(Stored records)
=== Begin Enclosure ===

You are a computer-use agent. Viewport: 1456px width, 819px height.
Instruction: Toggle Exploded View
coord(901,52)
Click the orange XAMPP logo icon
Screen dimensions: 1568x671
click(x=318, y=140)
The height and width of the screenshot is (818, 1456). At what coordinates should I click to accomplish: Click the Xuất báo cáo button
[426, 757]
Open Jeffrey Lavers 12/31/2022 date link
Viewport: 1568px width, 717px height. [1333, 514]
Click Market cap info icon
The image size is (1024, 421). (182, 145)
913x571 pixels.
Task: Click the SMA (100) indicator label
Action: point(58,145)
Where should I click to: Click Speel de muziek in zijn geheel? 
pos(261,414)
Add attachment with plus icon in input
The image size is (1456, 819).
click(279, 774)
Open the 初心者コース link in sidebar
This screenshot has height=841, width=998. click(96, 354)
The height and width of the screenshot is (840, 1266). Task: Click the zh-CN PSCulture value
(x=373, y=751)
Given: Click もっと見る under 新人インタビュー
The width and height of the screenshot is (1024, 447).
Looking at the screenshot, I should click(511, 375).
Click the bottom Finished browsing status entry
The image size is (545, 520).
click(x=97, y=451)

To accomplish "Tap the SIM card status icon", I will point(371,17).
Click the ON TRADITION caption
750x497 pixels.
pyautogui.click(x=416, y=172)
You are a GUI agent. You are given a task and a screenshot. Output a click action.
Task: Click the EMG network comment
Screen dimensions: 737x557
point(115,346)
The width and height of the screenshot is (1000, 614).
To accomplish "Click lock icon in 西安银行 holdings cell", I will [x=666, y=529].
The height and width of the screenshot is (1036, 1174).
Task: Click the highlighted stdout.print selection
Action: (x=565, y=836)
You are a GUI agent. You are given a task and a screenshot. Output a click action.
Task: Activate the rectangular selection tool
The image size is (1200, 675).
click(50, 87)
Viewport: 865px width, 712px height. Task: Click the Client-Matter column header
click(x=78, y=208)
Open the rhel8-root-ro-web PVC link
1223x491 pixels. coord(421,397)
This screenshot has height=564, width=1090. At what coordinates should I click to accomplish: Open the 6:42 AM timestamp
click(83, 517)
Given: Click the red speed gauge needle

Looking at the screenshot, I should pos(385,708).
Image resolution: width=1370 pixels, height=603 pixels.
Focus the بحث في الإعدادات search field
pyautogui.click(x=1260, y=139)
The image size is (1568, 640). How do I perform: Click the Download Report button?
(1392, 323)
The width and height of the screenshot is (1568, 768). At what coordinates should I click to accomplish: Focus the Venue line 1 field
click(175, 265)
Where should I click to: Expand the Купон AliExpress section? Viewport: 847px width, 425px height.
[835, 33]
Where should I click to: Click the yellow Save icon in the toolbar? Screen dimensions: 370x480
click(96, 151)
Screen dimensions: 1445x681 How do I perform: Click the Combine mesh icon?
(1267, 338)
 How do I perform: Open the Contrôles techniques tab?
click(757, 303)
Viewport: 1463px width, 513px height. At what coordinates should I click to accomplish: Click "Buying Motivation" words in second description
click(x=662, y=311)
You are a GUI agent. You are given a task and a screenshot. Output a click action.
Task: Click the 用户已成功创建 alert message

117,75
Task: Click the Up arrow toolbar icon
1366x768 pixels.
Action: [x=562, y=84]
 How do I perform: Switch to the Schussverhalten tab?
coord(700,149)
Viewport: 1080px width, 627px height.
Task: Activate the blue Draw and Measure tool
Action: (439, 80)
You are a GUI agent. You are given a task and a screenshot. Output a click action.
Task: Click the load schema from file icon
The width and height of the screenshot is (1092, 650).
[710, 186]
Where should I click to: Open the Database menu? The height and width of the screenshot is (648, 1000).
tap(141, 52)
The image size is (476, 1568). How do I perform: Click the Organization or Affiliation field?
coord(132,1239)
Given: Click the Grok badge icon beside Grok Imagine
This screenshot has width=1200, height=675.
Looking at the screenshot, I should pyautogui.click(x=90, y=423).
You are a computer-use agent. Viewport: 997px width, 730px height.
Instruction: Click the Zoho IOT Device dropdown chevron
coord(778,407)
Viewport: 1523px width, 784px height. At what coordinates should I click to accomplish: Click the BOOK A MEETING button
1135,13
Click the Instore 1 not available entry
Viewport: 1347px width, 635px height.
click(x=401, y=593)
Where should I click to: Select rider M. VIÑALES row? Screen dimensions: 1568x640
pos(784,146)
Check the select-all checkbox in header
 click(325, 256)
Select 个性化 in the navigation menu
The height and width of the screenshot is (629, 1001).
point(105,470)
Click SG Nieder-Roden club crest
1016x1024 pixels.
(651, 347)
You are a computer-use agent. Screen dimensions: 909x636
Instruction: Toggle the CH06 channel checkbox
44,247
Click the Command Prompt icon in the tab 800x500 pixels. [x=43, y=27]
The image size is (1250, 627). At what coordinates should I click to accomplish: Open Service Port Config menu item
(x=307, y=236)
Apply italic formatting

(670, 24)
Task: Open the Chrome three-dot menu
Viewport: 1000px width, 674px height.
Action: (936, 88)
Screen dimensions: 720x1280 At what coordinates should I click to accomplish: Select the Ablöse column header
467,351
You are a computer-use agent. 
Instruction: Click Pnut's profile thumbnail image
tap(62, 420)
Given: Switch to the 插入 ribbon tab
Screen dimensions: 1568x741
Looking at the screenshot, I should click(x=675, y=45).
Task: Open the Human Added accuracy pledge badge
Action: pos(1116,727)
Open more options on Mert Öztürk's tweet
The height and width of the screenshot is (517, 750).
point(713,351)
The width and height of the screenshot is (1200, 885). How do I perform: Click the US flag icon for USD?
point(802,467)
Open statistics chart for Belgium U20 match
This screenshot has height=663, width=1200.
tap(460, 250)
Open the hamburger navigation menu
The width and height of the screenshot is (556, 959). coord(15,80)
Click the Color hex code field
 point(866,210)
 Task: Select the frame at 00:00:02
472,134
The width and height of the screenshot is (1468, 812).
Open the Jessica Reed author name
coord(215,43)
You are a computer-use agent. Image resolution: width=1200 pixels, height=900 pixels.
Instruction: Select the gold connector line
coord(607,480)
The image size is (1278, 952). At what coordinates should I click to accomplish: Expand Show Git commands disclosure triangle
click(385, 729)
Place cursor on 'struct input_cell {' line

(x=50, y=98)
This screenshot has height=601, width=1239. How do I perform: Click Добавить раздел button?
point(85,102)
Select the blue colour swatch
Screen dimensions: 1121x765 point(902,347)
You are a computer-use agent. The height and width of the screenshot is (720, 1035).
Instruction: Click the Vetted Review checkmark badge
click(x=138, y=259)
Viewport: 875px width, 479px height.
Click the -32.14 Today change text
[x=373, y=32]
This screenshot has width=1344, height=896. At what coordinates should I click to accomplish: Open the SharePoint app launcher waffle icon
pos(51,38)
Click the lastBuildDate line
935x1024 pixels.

=== End Enclosure ===

[TASK BRIEF]:
Print each line above exactly as it stands.

[WRITTEN ANSWER]:
You are a computer-use agent. Viewport: 1456px width, 819px height.
Instruction: Toggle Exploded View
coord(901,52)
Click the orange XAMPP logo icon
Screen dimensions: 1568x671
click(x=318, y=140)
The height and width of the screenshot is (818, 1456). At what coordinates should I click to accomplish: Click the Xuất báo cáo button
[426, 757]
Open Jeffrey Lavers 12/31/2022 date link
Viewport: 1568px width, 717px height. [1333, 514]
Click Market cap info icon
The image size is (1024, 421). (182, 145)
913x571 pixels.
Task: Click the SMA (100) indicator label
Action: point(58,145)
Where should I click to: Click Speel de muziek in zijn geheel? 
pos(261,414)
Add attachment with plus icon in input
The image size is (1456, 819).
click(279, 774)
Open the 初心者コース link in sidebar
This screenshot has height=841, width=998. click(96, 354)
The height and width of the screenshot is (840, 1266). Task: Click the zh-CN PSCulture value
(x=373, y=751)
Given: Click もっと見る under 新人インタビュー
The width and height of the screenshot is (1024, 447).
Looking at the screenshot, I should click(511, 375).
Click the bottom Finished browsing status entry
The image size is (545, 520).
click(x=97, y=451)

To accomplish "Tap the SIM card status icon", I will point(371,17).
Click the ON TRADITION caption
750x497 pixels.
pyautogui.click(x=416, y=172)
You are a GUI agent. You are given a task and a screenshot. Output a click action.
Task: Click the EMG network comment
Screen dimensions: 737x557
point(115,346)
The width and height of the screenshot is (1000, 614).
To accomplish "Click lock icon in 西安银行 holdings cell", I will [x=666, y=529].
The height and width of the screenshot is (1036, 1174).
Task: Click the highlighted stdout.print selection
Action: (x=565, y=836)
You are a GUI agent. You are given a task and a screenshot. Output a click action.
Task: Activate the rectangular selection tool
The image size is (1200, 675).
click(50, 87)
Viewport: 865px width, 712px height. Task: Click the Client-Matter column header
click(x=78, y=208)
Open the rhel8-root-ro-web PVC link
1223x491 pixels. coord(421,397)
This screenshot has height=564, width=1090. At what coordinates should I click to accomplish: Open the 6:42 AM timestamp
click(83, 517)
Given: Click the red speed gauge needle

Looking at the screenshot, I should pos(385,708).
Image resolution: width=1370 pixels, height=603 pixels.
Focus the بحث في الإعدادات search field
pyautogui.click(x=1260, y=139)
The image size is (1568, 640). How do I perform: Click the Download Report button?
(1392, 323)
The width and height of the screenshot is (1568, 768). At what coordinates should I click to accomplish: Focus the Venue line 1 field
click(175, 265)
Where should I click to: Expand the Купон AliExpress section? Viewport: 847px width, 425px height.
[835, 33]
Where should I click to: Click the yellow Save icon in the toolbar? Screen dimensions: 370x480
click(96, 151)
Screen dimensions: 1445x681 How do I perform: Click the Combine mesh icon?
(1267, 338)
 How do I perform: Open the Contrôles techniques tab?
click(757, 303)
Viewport: 1463px width, 513px height. At what coordinates should I click to accomplish: Click "Buying Motivation" words in second description
click(x=662, y=311)
You are a GUI agent. You are given a task and a screenshot. Output a click action.
Task: Click the 用户已成功创建 alert message

117,75
Task: Click the Up arrow toolbar icon
1366x768 pixels.
Action: [x=562, y=84]
 How do I perform: Switch to the Schussverhalten tab?
coord(700,149)
Viewport: 1080px width, 627px height.
Task: Activate the blue Draw and Measure tool
Action: (439, 80)
You are a GUI agent. You are given a task and a screenshot. Output a click action.
Task: Click the load schema from file icon
The width and height of the screenshot is (1092, 650).
[710, 186]
Where should I click to: Open the Database menu? The height and width of the screenshot is (648, 1000).
tap(141, 52)
The image size is (476, 1568). How do I perform: Click the Organization or Affiliation field?
coord(132,1239)
Given: Click the Grok badge icon beside Grok Imagine
This screenshot has width=1200, height=675.
Looking at the screenshot, I should pyautogui.click(x=90, y=423).
You are a computer-use agent. Viewport: 997px width, 730px height.
Instruction: Click the Zoho IOT Device dropdown chevron
coord(778,407)
Viewport: 1523px width, 784px height. At what coordinates should I click to accomplish: Click the BOOK A MEETING button
1135,13
Click the Instore 1 not available entry
Viewport: 1347px width, 635px height.
click(x=401, y=593)
Where should I click to: Select rider M. VIÑALES row? Screen dimensions: 1568x640
pos(784,146)
Check the select-all checkbox in header
 click(325, 256)
Select 个性化 in the navigation menu
The height and width of the screenshot is (629, 1001).
point(105,470)
Click SG Nieder-Roden club crest
1016x1024 pixels.
(651, 347)
You are a computer-use agent. Screen dimensions: 909x636
Instruction: Toggle the CH06 channel checkbox
44,247
Click the Command Prompt icon in the tab 800x500 pixels. [x=43, y=27]
The image size is (1250, 627). At what coordinates should I click to accomplish: Open Service Port Config menu item
(x=307, y=236)
Apply italic formatting

(670, 24)
Task: Open the Chrome three-dot menu
Viewport: 1000px width, 674px height.
Action: (936, 88)
Screen dimensions: 720x1280 At what coordinates should I click to accomplish: Select the Ablöse column header
467,351
You are a computer-use agent. 
Instruction: Click Pnut's profile thumbnail image
tap(62, 420)
Given: Switch to the 插入 ribbon tab
Screen dimensions: 1568x741
Looking at the screenshot, I should click(x=675, y=45).
Task: Open the Human Added accuracy pledge badge
Action: pos(1116,727)
Open more options on Mert Öztürk's tweet
The height and width of the screenshot is (517, 750).
point(713,351)
The width and height of the screenshot is (1200, 885). How do I perform: Click the US flag icon for USD?
point(802,467)
Open statistics chart for Belgium U20 match
This screenshot has height=663, width=1200.
tap(460, 250)
Open the hamburger navigation menu
The width and height of the screenshot is (556, 959). coord(15,80)
Click the Color hex code field
 point(866,210)
 Task: Select the frame at 00:00:02
472,134
The width and height of the screenshot is (1468, 812).
Open the Jessica Reed author name
coord(215,43)
You are a computer-use agent. Image resolution: width=1200 pixels, height=900 pixels.
Instruction: Select the gold connector line
coord(607,480)
The image size is (1278, 952). At what coordinates should I click to accomplish: Expand Show Git commands disclosure triangle
click(385, 729)
Place cursor on 'struct input_cell {' line

(x=50, y=98)
This screenshot has height=601, width=1239. How do I perform: Click Добавить раздел button?
point(85,102)
Select the blue colour swatch
Screen dimensions: 1121x765 point(902,347)
You are a computer-use agent. The height and width of the screenshot is (720, 1035).
Instruction: Click the Vetted Review checkmark badge
click(x=138, y=259)
Viewport: 875px width, 479px height.
Click the -32.14 Today change text
[x=373, y=32]
This screenshot has width=1344, height=896. At what coordinates should I click to accomplish: Open the SharePoint app launcher waffle icon
pos(51,38)
Click the lastBuildDate line
935x1024 pixels.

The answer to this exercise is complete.